Uni Eropa Kembali Membantah Diskriminasi Minyak Sawit

Menyusul kembali memanasnya pembahasan mengenai minyak kelapa sawit asal Indonesia dan Malaysia, Uni Eropa melalui laman sosial medianya kembali membantah adanya pelarangan komoditas apapun. Uni  Eropa menekankan bahwa blok ini tidak mendiskriminasi komoditas apapun dari negara mana pun karena semua produk boleh masuk ke pasar Eropa, jika mereka legal dan bebas deforestasi.

Sebelumnya, Uni Eropa juga pernah menampik isu yang sama, di mana Duta Besar Uni Eropa untuk Indonesia Vincent Piket menyebutkan bahwa Uni Eropa tidak melakukan diskriminasi minyak sawit Indonesia. Duta Besar Piket menyatakan bahwa sepuluh bulan pertama tahun 2020, ekspor minyak sawit Indonesia ke Uni Eropa naik sebesar 27 persen.

Meskipun begitu, Piket tidak menampik terdapat beberapa isu terkait minyak sawit asal Indonesia dan Malaysia, sehingga perlu beberapa pelatihan dan adaptasi tambahan.

Dalam unggahan di sosial media, Uni Eropa menekankan bahwa tujuan dari UU untuk Deforestasi dan Degradasi Lahan Uni Eropa adalah mendukung permintaan produk dan komoditas yang bebas dari deforestasi. Hal ini penting untuk meminimalisir risiko masuknya produk yang berhubungan langsung dengan deforestasi ke pasar Uni Eropa.

Berdasarkan UU tersebut, degradasi hutan terjadi disebabkan perluasan lahan pertanian dan peternakan seperti sawit, sapi, kedelai, kopi, kakao, kayu dan karet serta produk turunannya.

 

Nilai total ekspor Indonesia ke Uni Eropa meningkat dari tahun 2020 ke 2021, terutama untuk produk minyak sawit sebagai komoditas yang lebih banyak dieskpor di bandingkan komoditas lainnya. Uni Eropa juga menjadi mitra dagang terbesar ke lima bagi Indonesia di tahun 2021, dengan total dagang hingga Euro 24.7 milliar. Ekspor minyak sawit dari Indonesia ke Uni Eropa juga berada di 26 persen atau sekitar EUR4.3 miliar.
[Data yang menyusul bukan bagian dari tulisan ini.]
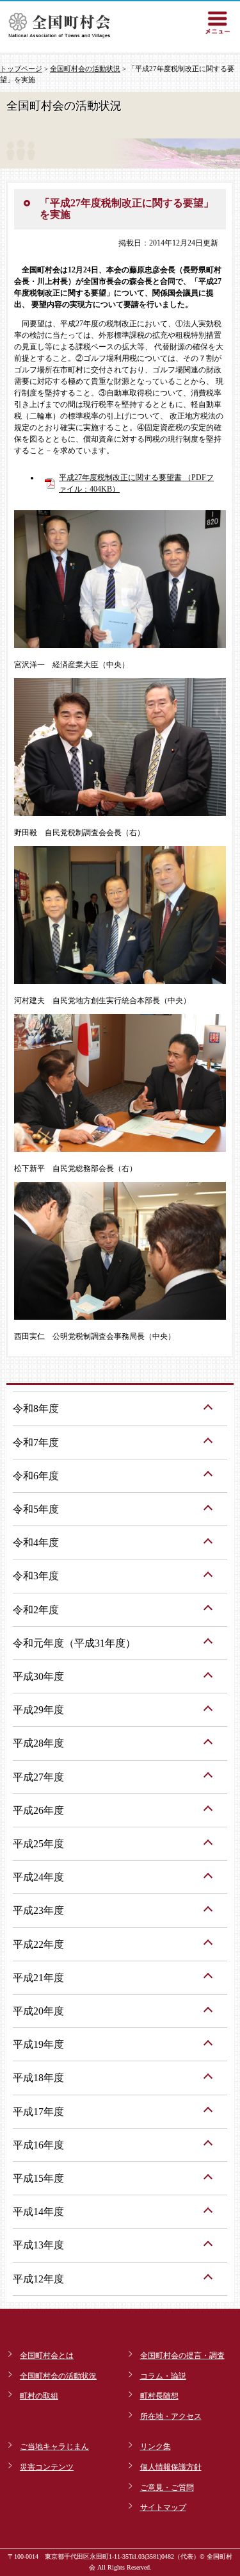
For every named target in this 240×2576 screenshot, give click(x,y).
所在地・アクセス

Sebagai wilayah negara yang mengedepankan ekonomi hijau, Uni Eropa menyatakan kesiapannya untuk bekerja bersama negara Indonesia dalam mempromosikan perdagangan yang berkelanjutan, untuk menangkal deforestasi, perubahan iklim, serta kehilangan biodeversitas yang penting untuk menjaga keseimbangan ekosistem.

Terkait dengan isu ini, Indonesia juga seharusnya tidak perlu ‘takut’ menghadapi aturan produk bebas deforestasi ini, karena Indonesia yang juga mendukung isu keberlanjutan dapat turut berbenah.

Berdasarkan pantauan lembaga swadaya Auriga Nusantara, terdapat penurunan angka deforestasi dari kurun waktu 2019-2021, di mana total luasan hutan alam di dalam izin yang terkonversi menjadi tutupan sawit yakni sebesar 37 ribu, 36 ribu, dan 13 ribu hektar. Dengan angka ini, jika dibandingkan dengan lahan terdeforestasi, maka hanya 4.6 persen saja sawit yang berasal dari lahan terdeforastasi yang dikirim ke Uni Eropa. Maka dari itu, Indonesia sebaiknya perlu mendukung dan menunjukkan komitmen untuk menghentikan laju deforestasi.